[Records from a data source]

☆ ☆ ☆ ☆

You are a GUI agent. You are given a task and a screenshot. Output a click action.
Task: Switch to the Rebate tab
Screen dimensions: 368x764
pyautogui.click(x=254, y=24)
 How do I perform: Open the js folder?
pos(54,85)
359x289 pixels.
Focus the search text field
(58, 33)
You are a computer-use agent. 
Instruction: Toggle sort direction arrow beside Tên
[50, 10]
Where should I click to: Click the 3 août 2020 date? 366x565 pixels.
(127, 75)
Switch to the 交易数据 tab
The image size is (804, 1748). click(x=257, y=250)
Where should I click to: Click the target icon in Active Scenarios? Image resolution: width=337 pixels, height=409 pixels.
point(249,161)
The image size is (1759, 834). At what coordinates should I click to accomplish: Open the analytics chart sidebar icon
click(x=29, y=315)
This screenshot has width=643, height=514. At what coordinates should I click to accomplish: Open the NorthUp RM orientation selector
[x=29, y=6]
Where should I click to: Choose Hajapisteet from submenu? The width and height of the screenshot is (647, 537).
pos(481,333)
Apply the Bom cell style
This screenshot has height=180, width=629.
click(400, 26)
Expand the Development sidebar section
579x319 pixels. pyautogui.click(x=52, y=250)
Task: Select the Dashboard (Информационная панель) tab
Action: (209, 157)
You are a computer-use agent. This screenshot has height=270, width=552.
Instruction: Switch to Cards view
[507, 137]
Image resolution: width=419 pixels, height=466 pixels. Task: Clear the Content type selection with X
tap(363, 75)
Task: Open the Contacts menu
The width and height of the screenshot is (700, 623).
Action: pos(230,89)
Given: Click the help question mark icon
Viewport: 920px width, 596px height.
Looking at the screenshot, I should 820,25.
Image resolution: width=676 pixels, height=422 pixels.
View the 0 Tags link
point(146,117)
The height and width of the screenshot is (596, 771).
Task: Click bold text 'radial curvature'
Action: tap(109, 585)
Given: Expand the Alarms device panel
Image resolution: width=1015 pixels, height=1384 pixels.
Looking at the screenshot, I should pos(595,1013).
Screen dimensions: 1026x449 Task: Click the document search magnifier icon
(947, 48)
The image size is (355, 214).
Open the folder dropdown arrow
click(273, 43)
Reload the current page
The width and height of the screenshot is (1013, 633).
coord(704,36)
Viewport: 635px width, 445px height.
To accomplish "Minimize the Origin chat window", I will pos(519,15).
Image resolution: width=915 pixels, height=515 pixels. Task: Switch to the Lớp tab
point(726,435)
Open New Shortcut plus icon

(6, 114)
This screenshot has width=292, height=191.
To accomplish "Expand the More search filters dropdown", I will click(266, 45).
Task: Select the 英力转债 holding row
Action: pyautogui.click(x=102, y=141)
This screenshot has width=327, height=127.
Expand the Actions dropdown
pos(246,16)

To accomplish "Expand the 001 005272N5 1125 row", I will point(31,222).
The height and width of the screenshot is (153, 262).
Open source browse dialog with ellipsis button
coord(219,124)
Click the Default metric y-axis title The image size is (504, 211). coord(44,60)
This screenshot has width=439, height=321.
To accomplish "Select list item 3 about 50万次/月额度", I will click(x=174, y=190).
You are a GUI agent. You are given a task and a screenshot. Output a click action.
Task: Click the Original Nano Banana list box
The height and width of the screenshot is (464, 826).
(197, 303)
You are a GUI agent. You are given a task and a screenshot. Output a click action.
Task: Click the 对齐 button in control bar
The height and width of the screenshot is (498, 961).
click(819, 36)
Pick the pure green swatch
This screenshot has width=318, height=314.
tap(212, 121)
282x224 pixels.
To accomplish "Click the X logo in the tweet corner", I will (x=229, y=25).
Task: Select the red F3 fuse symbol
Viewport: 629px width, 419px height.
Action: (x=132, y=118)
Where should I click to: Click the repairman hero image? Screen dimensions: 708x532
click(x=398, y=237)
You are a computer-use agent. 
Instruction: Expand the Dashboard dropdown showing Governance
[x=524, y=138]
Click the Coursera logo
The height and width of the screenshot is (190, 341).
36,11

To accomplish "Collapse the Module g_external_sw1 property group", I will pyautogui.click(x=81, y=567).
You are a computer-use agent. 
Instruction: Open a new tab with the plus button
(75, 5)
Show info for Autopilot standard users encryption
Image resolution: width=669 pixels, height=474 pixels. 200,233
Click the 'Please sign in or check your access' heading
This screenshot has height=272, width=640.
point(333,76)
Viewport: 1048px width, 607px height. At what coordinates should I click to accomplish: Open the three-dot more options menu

☆ ☆ ☆ ☆

EXERCISE => Exactly as they appear above, transcribe the records in full.

WRITTEN SOLUTION =>
You are a GUI agent. You are given a task and a screenshot. Output a click action.
Task: Switch to the Rebate tab
Screen dimensions: 368x764
pyautogui.click(x=254, y=24)
 How do I perform: Open the js folder?
pos(54,85)
359x289 pixels.
Focus the search text field
(58, 33)
You are a computer-use agent. 
Instruction: Toggle sort direction arrow beside Tên
[50, 10]
Where should I click to: Click the 3 août 2020 date? 366x565 pixels.
(127, 75)
Switch to the 交易数据 tab
The image size is (804, 1748). click(x=257, y=250)
Where should I click to: Click the target icon in Active Scenarios? Image resolution: width=337 pixels, height=409 pixels.
point(249,161)
The image size is (1759, 834). At what coordinates should I click to accomplish: Open the analytics chart sidebar icon
click(x=29, y=315)
This screenshot has width=643, height=514. At what coordinates should I click to accomplish: Open the NorthUp RM orientation selector
[x=29, y=6]
Where should I click to: Choose Hajapisteet from submenu? The width and height of the screenshot is (647, 537).
pos(481,333)
Apply the Bom cell style
This screenshot has height=180, width=629.
click(400, 26)
Expand the Development sidebar section
579x319 pixels. pyautogui.click(x=52, y=250)
Task: Select the Dashboard (Информационная панель) tab
Action: (209, 157)
You are a computer-use agent. This screenshot has height=270, width=552.
Instruction: Switch to Cards view
[507, 137]
Image resolution: width=419 pixels, height=466 pixels. Task: Clear the Content type selection with X
tap(363, 75)
Task: Open the Contacts menu
The width and height of the screenshot is (700, 623).
Action: pos(230,89)
Given: Click the help question mark icon
Viewport: 920px width, 596px height.
Looking at the screenshot, I should 820,25.
Image resolution: width=676 pixels, height=422 pixels.
View the 0 Tags link
point(146,117)
The height and width of the screenshot is (596, 771).
Task: Click bold text 'radial curvature'
Action: tap(109, 585)
Given: Expand the Alarms device panel
Image resolution: width=1015 pixels, height=1384 pixels.
Looking at the screenshot, I should pos(595,1013).
Screen dimensions: 1026x449 Task: Click the document search magnifier icon
(947, 48)
The image size is (355, 214).
Open the folder dropdown arrow
click(273, 43)
Reload the current page
The width and height of the screenshot is (1013, 633).
coord(704,36)
Viewport: 635px width, 445px height.
To accomplish "Minimize the Origin chat window", I will pos(519,15).
Image resolution: width=915 pixels, height=515 pixels. Task: Switch to the Lớp tab
point(726,435)
Open New Shortcut plus icon

(6, 114)
This screenshot has width=292, height=191.
To accomplish "Expand the More search filters dropdown", I will click(266, 45).
Task: Select the 英力转债 holding row
Action: pyautogui.click(x=102, y=141)
This screenshot has width=327, height=127.
Expand the Actions dropdown
pos(246,16)

To accomplish "Expand the 001 005272N5 1125 row", I will point(31,222).
The height and width of the screenshot is (153, 262).
Open source browse dialog with ellipsis button
coord(219,124)
Click the Default metric y-axis title The image size is (504, 211). coord(44,60)
This screenshot has width=439, height=321.
To accomplish "Select list item 3 about 50万次/月额度", I will click(x=174, y=190).
You are a GUI agent. You are given a task and a screenshot. Output a click action.
Task: Click the Original Nano Banana list box
The height and width of the screenshot is (464, 826).
(197, 303)
You are a GUI agent. You are given a task and a screenshot. Output a click action.
Task: Click the 对齐 button in control bar
The height and width of the screenshot is (498, 961).
click(819, 36)
Pick the pure green swatch
This screenshot has width=318, height=314.
tap(212, 121)
282x224 pixels.
To accomplish "Click the X logo in the tweet corner", I will (x=229, y=25).
Task: Select the red F3 fuse symbol
Viewport: 629px width, 419px height.
Action: (x=132, y=118)
Where should I click to: Click the repairman hero image? Screen dimensions: 708x532
click(x=398, y=237)
You are a computer-use agent. 
Instruction: Expand the Dashboard dropdown showing Governance
[x=524, y=138]
Click the Coursera logo
The height and width of the screenshot is (190, 341).
36,11

To accomplish "Collapse the Module g_external_sw1 property group", I will pyautogui.click(x=81, y=567).
You are a computer-use agent. 
Instruction: Open a new tab with the plus button
(75, 5)
Show info for Autopilot standard users encryption
Image resolution: width=669 pixels, height=474 pixels. 200,233
Click the 'Please sign in or check your access' heading
This screenshot has height=272, width=640.
point(333,76)
Viewport: 1048px width, 607px height. At what coordinates should I click to accomplish: Open the three-dot more options menu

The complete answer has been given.